Mondiali di Glasgow 2023 | La crono della verità

Mondiali di Glasgow 2023 | La crono della verità


La corsa contro il tempo è la classica gara dove nessuno può nascondersi. Questo la rende di una bellezza unica ma allo stesso tempo di una spietatezza senza uguali. Non so se avete mai avuto il discutibile piacere di correre una cronometro, ma saprete per certo che ci sono due modi di viverla: o vi sentite malissimo e ottenete un buon risultato, o vi sentite malissimo e ottenete un cattivo risultato. Se evitate una di queste due sensazioni, non state facendo bene.

Ai Campionati del Mondo, gli organizzatori hanno deciso che il percorso doveva concludersi su una ripida salita su acciottolato fino in cima al Castello di Stirling, il che ha aggiunto un po' di tormento finale, ad una gara che era partita sulle strade saliscendi scozzesi e che aveva già messo a repentaglio le possibilità di molti dei migliori ciclisti a cronometro del mondo, molto prima di arrivare ai piedi del castello del XII secolo.

Wout van Aert è stato forse il più importante tra coloro che hanno sofferto nelle prime fasi del percorso di 47,8 km. Il belga era dato per favorito per la maglia iridata venerdì scorso, ma anche un corridore del suo prodigioso talento non può nascondersi davanti alla natura spietata delle crono quando non è al massimo.

Lo stesso si può dire per l'ex due volte campione Stefan Küng (Svizzera), le cui fatiche nella corsa su strada e nella Mixed Relay degli ultimi giorni lo hanno sopraffatto. Lo stesso si può dire per il secondo classificato del Tour de France e terzo nella corsa su strada di domenica 6 agosto, Tadej Pogačar (Slovenia).

Josh Tarling and Wout van Aert World Championships

In parole povere, erano tutti fuori dalla rosa dei favoriti per il podio prima ancora di iniziare seriamente la gara. L'eccezionale Josh Tarling, 19enne superstar britannica, ha stabilito quello che sarebbe stato il punto di riferimento per tutti gli aspiranti alla medaglia prima che i principali favoriti scendessero dalla rampa di partenza. Con Van Aert alle sue spalle, il gallese ha sorprendentemente accumulato 28 secondi di vantaggio sul campione belga al primo intertempo e un minuto ai due successivi.

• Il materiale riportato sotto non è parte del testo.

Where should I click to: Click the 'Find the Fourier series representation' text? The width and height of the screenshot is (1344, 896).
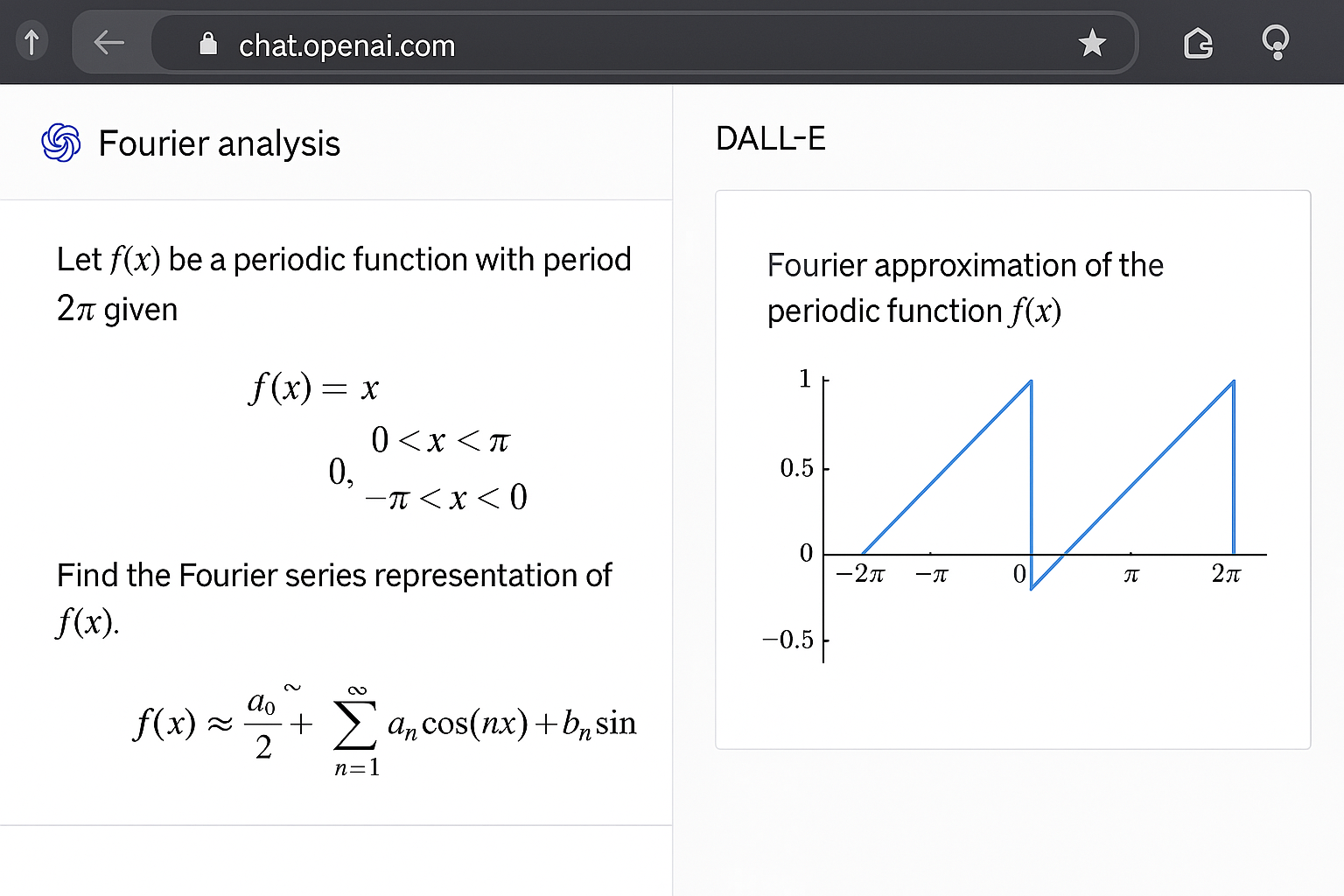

In effetti, l'unico che è riuscito ad avvicinarsi a Tarling negli ultimi due intertemepi è stato lo statunitense Brandon McNulty, che in entrambi i traguardi aveva ancora oltre 40 secondi di svantaggio. Il tempo di Tarling nella hot seat, con 38 secondi di vantaggio su McNulty e 49 su Van Aert, è ancora più impressionante se si considera che solo 12 mesi fa in Australia aveva vinto la gara juniores in questa disciplina.

È improbabile, quindi, che sia troppo arrabbiato per il fatto che ci siano stati due uomini sul percorso di un altro livello superiore a tutti. Anche la fantastica cavalcata di Tarling non è riuscita a fermare l'incomprensibile potenza del primo, Filippo Ganna (Italia), e del secondo, Remco Evenepoel (Belgio). Ganna, vincitore di questa gara nel 2020 e nel 2021, cercava di eguagliare l'australiano Mick Rogers con una tripletta nella disciplina, mentre Evenepoel, vincitore dei Campionati del mondo su strada lo scorso anno, puntava a diventare il primo vincitore belga della cronometro e a eclissare Rogers come più giovane vincitore di sempre.

Se Ganna è partito più forte di Evenepoel, superando il primo controllo con quattro secondi di vantaggio, il distacco si è invertito nei due intertempi successivi. Ma il divario non si è mai allontanato troppo tra i due, con un vantaggio di 12 secondi su Evenepoel che è sceso a 10 secondi, dando vita a una tesa lotta per la vittoria tra i due, che ha offerto un livello di intrattenimento che spesso può mancare in un tipo di corsa che non sempre è avvincente da vedere in tv.World Championships 2023 men's time trial final podium

Alla fine Evenepoel ha trionfato per soli 12 secondi, ma entrambi stringendo i denti nel tortuoso sforzo finale sul pavé fino al traguardo. Per Evenepoel si tratta di una vittoria che si prospettava da tempo, da quando nel 2019 nello Yorkshire aveva sopraffatto tutti, tranne Rohan Dennis, arrivando secondo, allora appena diciannovenne (quindi forse di buon auspicio per Josh Tarling).

La gara della verità non mente mai, e in Scozia settimana scorsa ce n'erano tre che erano semplicemente una spanna sopra gli altri.